*Exercise instructions:*
Two lines below mark the span: the one containing "Task: Select the isolated" and the one containing "Task: Open the My Company switcher dropdown". Set down both, plus every line between, exactly as they stand, and nothing else.

*Task data:*
___

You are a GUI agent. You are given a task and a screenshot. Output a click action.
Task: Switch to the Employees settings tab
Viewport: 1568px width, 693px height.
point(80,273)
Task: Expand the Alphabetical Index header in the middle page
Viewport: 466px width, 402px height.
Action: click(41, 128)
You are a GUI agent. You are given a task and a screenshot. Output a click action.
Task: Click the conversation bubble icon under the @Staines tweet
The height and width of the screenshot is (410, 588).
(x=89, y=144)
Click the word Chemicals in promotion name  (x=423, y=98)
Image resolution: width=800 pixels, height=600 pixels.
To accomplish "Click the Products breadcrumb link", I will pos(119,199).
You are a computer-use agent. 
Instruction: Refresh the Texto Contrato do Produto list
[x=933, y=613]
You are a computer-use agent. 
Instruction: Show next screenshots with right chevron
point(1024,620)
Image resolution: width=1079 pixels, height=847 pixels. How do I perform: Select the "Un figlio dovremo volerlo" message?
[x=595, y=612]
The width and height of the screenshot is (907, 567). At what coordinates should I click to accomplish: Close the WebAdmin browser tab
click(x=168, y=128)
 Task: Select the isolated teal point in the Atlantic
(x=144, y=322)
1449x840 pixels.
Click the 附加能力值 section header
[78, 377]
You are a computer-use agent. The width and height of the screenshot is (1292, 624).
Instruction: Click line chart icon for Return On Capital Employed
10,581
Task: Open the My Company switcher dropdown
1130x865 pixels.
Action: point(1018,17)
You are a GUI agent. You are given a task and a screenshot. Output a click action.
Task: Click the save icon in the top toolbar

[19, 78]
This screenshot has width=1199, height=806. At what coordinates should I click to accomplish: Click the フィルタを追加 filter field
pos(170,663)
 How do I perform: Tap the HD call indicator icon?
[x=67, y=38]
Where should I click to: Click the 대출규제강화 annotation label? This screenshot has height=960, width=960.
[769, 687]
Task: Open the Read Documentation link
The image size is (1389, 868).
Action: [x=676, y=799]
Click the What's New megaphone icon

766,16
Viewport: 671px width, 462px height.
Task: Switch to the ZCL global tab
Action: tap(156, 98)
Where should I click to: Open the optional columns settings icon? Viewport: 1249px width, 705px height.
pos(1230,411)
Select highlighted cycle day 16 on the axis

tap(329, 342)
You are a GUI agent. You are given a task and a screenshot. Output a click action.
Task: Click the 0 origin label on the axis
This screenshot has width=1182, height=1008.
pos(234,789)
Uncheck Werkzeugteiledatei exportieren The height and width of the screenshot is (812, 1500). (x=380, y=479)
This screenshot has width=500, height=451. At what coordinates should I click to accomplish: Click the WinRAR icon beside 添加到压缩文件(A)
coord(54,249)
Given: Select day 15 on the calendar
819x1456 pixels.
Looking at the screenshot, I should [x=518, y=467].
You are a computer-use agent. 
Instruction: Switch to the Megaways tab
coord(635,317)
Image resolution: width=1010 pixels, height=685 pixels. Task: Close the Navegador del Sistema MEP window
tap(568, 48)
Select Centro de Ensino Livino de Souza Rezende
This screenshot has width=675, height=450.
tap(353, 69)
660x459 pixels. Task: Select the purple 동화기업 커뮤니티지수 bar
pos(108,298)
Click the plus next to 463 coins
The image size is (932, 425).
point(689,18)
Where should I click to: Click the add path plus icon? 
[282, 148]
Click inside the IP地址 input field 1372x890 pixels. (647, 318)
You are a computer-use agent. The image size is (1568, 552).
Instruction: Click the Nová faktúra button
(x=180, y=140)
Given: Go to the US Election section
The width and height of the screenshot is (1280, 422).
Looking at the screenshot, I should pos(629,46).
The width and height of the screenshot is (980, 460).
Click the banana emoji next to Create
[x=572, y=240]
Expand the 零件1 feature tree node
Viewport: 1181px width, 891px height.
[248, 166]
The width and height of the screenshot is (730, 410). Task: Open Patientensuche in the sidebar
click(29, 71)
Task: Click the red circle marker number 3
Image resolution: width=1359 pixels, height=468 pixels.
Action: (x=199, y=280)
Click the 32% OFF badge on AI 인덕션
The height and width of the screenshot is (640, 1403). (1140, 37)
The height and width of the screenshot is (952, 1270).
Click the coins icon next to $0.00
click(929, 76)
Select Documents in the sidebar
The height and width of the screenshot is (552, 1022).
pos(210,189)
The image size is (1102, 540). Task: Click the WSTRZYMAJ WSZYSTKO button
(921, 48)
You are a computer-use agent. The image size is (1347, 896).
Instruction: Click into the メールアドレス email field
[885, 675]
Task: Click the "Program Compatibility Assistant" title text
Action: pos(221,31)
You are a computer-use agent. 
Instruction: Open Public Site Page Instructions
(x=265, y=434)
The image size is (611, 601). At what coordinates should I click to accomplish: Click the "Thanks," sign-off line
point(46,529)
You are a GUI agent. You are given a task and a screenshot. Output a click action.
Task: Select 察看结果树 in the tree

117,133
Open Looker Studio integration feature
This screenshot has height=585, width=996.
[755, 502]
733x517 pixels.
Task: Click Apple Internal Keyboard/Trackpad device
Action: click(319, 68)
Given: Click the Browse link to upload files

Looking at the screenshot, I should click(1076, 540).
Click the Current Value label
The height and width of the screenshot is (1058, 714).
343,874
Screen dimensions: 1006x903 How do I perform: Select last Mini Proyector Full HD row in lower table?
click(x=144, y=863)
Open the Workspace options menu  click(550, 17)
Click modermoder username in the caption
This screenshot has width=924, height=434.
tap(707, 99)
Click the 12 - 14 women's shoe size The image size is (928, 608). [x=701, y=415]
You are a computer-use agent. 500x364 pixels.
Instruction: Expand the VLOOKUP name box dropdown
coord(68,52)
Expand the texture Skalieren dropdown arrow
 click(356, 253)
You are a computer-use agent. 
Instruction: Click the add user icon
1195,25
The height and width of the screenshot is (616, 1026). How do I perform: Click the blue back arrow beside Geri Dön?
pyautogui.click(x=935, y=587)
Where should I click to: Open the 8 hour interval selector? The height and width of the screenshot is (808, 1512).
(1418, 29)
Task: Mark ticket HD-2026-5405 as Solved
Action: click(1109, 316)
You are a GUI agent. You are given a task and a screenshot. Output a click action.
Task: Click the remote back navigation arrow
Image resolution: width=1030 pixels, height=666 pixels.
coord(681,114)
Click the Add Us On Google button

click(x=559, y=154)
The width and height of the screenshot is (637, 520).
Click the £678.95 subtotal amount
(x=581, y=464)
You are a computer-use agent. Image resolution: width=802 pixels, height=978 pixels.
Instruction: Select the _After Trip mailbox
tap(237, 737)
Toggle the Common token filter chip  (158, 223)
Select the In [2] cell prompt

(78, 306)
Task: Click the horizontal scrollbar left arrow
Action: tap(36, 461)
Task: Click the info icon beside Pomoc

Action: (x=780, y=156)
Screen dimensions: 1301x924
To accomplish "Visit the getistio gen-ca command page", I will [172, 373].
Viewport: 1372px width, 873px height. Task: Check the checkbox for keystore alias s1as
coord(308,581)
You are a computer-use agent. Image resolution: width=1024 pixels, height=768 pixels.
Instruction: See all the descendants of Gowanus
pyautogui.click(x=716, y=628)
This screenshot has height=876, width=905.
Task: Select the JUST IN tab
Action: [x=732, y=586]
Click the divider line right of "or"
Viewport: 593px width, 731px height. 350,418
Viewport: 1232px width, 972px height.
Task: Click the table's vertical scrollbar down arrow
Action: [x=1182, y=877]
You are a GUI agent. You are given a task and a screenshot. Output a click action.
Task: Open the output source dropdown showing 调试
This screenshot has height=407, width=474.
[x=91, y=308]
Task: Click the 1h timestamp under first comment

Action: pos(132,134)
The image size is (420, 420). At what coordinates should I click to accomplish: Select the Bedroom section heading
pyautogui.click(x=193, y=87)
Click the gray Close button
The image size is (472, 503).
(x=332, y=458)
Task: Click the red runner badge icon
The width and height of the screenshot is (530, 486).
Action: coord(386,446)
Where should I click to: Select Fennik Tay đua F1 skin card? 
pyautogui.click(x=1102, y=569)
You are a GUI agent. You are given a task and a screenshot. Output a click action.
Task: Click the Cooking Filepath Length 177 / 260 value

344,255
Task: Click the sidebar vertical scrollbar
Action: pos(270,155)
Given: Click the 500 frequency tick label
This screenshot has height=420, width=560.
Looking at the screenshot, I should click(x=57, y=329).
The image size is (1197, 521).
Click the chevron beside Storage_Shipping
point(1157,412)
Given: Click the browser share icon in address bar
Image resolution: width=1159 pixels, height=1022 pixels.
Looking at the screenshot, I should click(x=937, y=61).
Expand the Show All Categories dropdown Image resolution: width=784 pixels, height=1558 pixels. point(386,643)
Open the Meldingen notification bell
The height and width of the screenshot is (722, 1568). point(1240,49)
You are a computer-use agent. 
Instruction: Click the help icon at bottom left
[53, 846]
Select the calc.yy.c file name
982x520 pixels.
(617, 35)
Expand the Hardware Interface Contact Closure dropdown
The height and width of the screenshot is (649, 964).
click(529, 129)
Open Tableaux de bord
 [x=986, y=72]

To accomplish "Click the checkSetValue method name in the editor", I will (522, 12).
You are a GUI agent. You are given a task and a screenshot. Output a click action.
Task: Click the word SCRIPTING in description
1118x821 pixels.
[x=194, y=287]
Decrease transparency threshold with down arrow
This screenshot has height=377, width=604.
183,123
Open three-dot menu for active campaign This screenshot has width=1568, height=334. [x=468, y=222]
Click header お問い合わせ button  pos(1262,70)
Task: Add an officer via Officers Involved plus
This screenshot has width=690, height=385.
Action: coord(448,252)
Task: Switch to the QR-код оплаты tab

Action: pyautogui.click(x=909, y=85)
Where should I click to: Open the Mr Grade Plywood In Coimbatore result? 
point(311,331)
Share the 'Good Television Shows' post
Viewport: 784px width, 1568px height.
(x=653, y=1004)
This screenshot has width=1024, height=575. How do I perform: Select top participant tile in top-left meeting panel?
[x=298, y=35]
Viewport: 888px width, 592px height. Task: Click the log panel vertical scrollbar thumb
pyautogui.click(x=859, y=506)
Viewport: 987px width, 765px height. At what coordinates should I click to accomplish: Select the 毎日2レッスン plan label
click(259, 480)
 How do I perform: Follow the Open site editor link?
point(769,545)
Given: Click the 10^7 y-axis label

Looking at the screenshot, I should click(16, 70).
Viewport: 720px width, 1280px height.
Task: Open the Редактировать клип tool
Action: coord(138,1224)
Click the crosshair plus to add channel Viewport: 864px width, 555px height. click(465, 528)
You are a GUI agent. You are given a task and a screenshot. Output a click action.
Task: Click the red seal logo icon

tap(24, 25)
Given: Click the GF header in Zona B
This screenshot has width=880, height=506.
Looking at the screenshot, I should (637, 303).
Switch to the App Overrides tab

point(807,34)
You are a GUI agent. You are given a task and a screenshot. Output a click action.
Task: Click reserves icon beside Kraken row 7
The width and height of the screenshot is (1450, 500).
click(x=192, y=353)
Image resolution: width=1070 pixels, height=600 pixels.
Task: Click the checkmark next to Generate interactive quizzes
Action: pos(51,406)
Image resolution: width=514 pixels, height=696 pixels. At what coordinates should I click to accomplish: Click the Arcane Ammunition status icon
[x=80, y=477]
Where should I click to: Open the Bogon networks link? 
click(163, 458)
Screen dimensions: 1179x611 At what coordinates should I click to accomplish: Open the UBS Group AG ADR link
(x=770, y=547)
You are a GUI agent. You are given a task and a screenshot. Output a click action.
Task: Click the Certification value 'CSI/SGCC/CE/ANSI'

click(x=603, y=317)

___

*Response to the task:*
 Task: Select the isolated teal point in the Atlantic
(x=144, y=322)
1449x840 pixels.
Click the 附加能力值 section header
[78, 377]
You are a computer-use agent. The width and height of the screenshot is (1292, 624).
Instruction: Click line chart icon for Return On Capital Employed
10,581
Task: Open the My Company switcher dropdown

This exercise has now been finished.